> **MATERIAL FOR THE TASK**:
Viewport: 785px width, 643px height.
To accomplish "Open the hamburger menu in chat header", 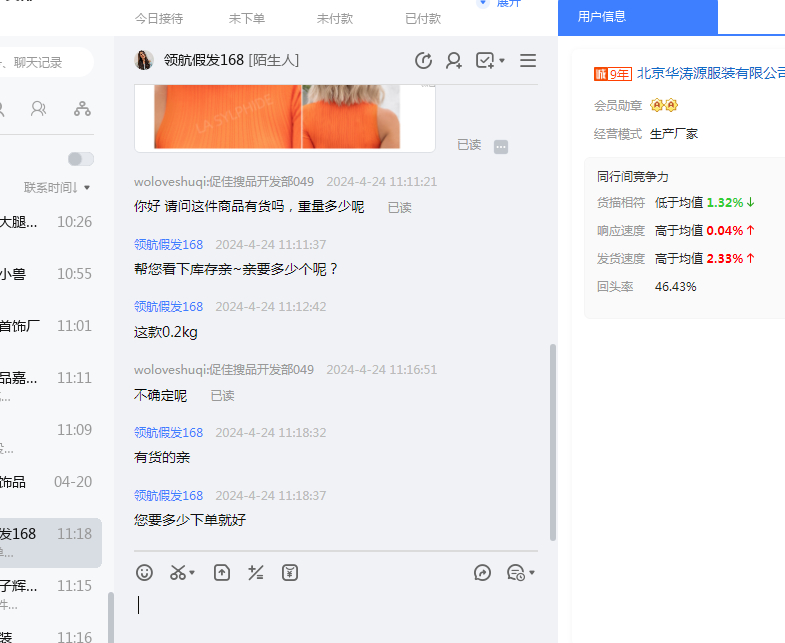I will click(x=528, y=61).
* * *
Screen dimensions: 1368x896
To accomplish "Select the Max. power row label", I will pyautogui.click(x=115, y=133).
==
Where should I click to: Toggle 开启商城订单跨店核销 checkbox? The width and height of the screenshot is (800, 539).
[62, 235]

> **TASK GOAL**: Copy out the lines of the entries that run from the line containing "Screen dimensions: 1368x896" through the line containing "will pyautogui.click(x=115, y=133).", including both of those lines.

> **WORKED SOLUTION**:
Screen dimensions: 1368x896
To accomplish "Select the Max. power row label", I will pyautogui.click(x=115, y=133).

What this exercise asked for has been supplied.